The Nakonids contested supremacy of the Slavs of the Elbe and Baltic coast with the Veleti to the east and the Polani to the south. The Polans under the Piasts drew many Slavs to their banner by offering a Christian alternative to Germany. The Nakonids probably turned to Christian Denmark to avoid the pressures of Saxon missionary work and the tithes and other taxes imposed by the Saxon Church. However, the other tribes each had their own favoured divinities (Prove in Wagria, Radegast in Mecklenburg, Swantewit in Rugia) and clung to them strongly when Christianity was foisted upon them. The opposing influences of Slavic paganism and Saxon Christianity is seen in that several Nakonids had both a Slavic name and a Saxon, Christian name.

Nako turned to Christianity after his defeat in the Battle of Recknitz in 955. He established his seat at Mecklenburg.
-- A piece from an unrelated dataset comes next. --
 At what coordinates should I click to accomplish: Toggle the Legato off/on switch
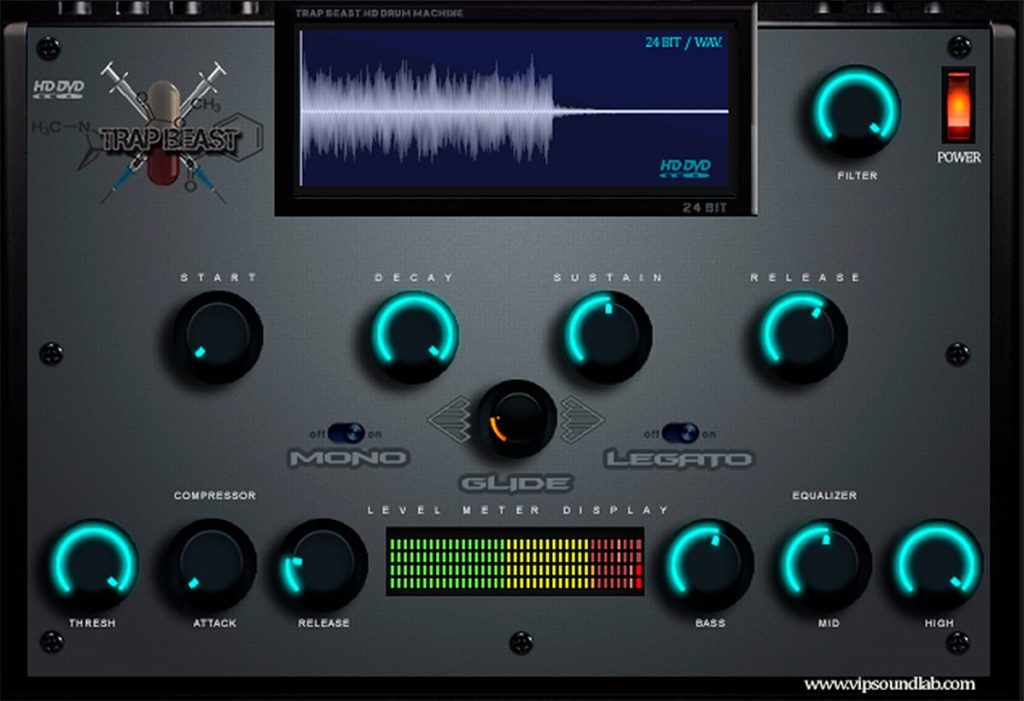click(680, 433)
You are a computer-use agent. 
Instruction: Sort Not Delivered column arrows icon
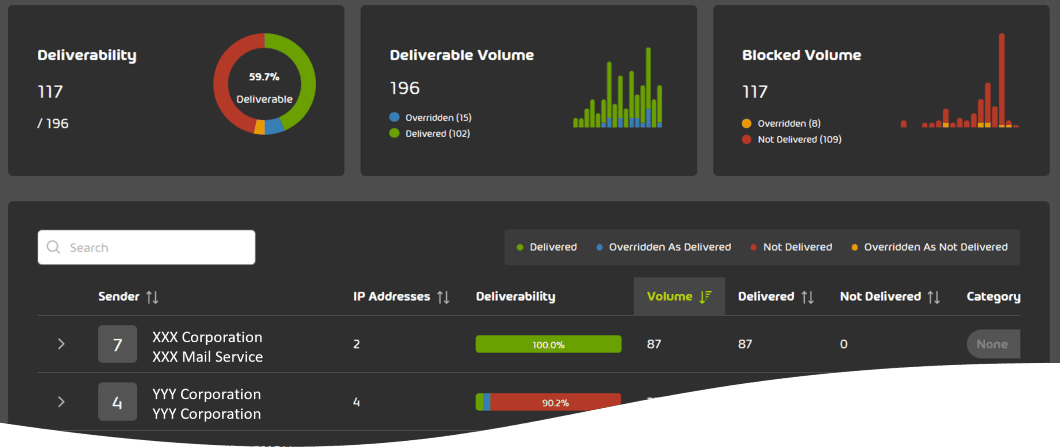933,297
His sons Mstivoj and Mstidrag and grandsons Mstislaw and Udo are mostly associated with the Slavic uprising of 983. All of them either abandoned Christianity or were "bad Christians" (at least for a time). Udo's successor, Gottschalk, is perhaps the most famous member of the family. He was educated by the Church, but initially made war on the Saxons in revenge for his father's death (1028). He was captured and his lands and position given to Ratibor. After a sojourn in Scandinavia and England, he returned to the Elbe region with a renewed sense of Christian purpose. He subdued the Veleti and the Diocese of Bremen is said to have "feared him as king." Had he not died in a pagan uprising, "he would have brought all pagans to the Christian faith." His son Henry subdued the Rani and encouraged the missionary work of Vicelinus. Henry had four sons, but two predeceased him and the two who survived fought over the inheritance, dying in 1128 and 1129.

==Sources==
- Thompson, James Westfall (1928). "Feudal Germany, Volume II"
- Gwatkin, H. M., Whitney, J. P. (ed) et al. The Cambridge Medieval History: Volume III. Cambridge University Press, 1926.
- Adam of Bremen, History of Hamburg's Bishops, short online text. English.